El símbolo, más precisamente la alegoría, supone un argumento bizantino: las múltiples posibilidades de lectura deben agotarse en una: la lectura paradigmática. Este argumento es sostenido por los defensores de la alegoría en el arte. Con los filósofos de la Nueva Academia de Florencia, y como otros pintores, Tiziano creyó ilustrar la dualidad neoplátonica.

Pero hay otras formas del arte que prescinden de la alegoría y que entienden que no es necesario clausurar el sentido en células fijas o en casilleros estancos. Es el caso de la pintura abstracta. Pensemos en las telas de Rothko o en los lienzos de Malevich. ¿Es posible ver en esos rectángulos desangelados un sentido cerrado o un hálito clausurado?

La ilusión de la alegoría es insostenible en la música. Schoenberg comenta a Blume y lo cita: el propio Bach no creía en la posibilidad de que se ejecutara el arte de la fuga.
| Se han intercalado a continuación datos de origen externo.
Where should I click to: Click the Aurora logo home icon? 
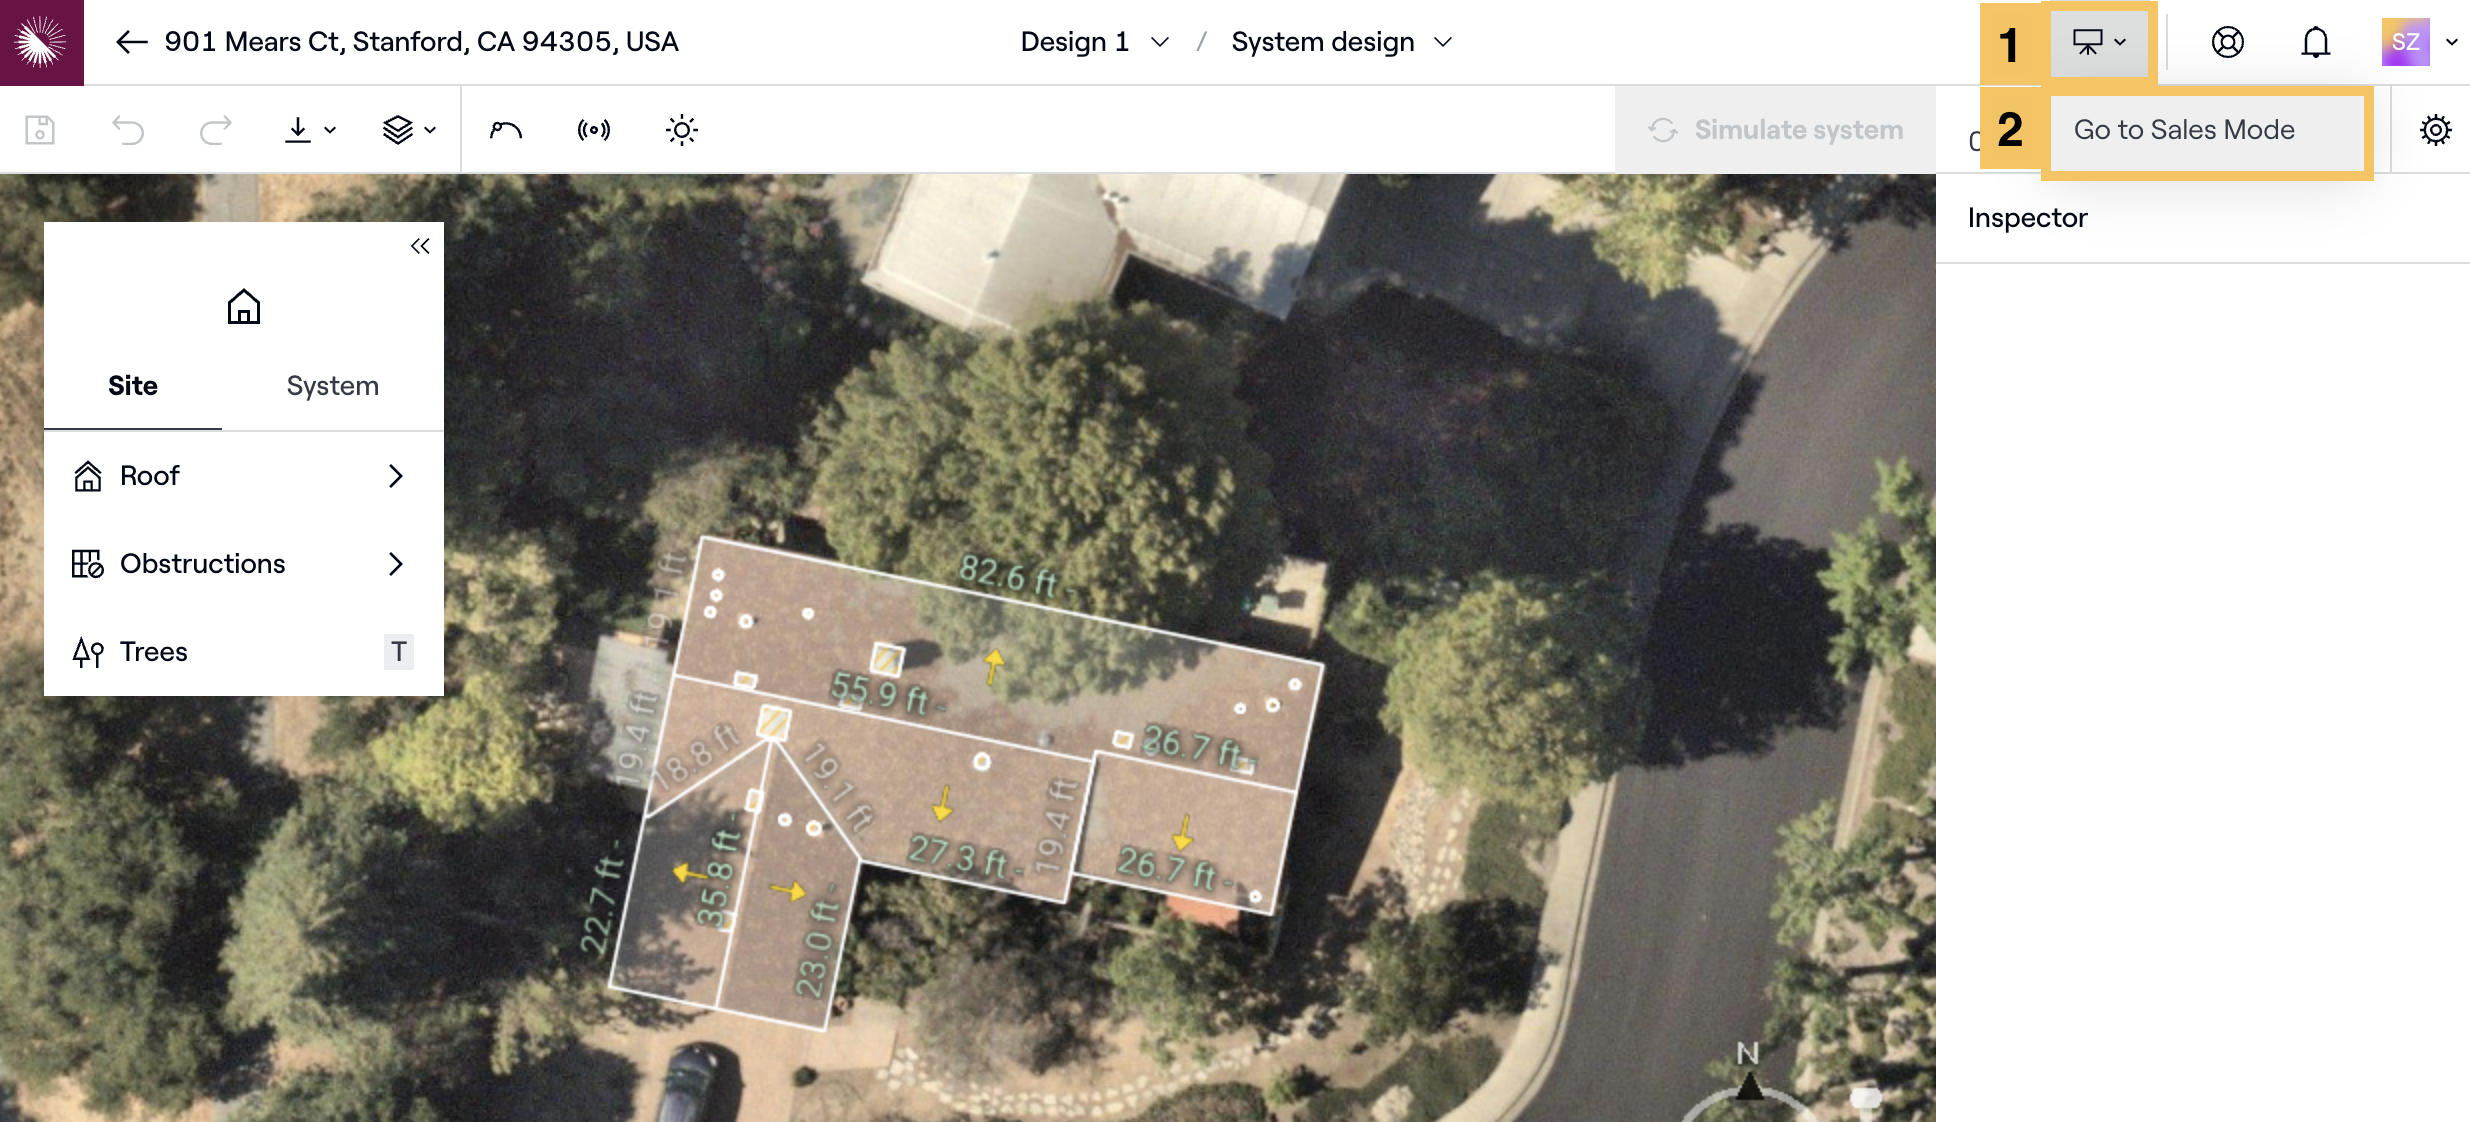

Bach no anotó el o los instrumentos con los que debía interpretarse su obra. Tal vez pretendió que no se ejecutara nunca y con esto adhería a la noción de la transmisión puramente desinteresada de una teoría abstracta.

Es decir, tenemos dos formas de encarar la relación del arte con el símbolo: la búsqueda confesa del símbolo o la negación del mismo. Sostengo que la segunda opción es más beneficiosa para el hombre y también para el arte. Atarse a una celda es ya un oprobio en la vida misma. ¿Para qué mancillar el terreno de la creación?

El arte perfecto es aquel que es pura posibilidad y que no busca capturar en un símbolo el arco múltiple y diverso del sentido. La ausencia de la obra acabada nos advierte que la belleza es huidiza, y, sobre todo, que hay más belleza cuando la belleza no está.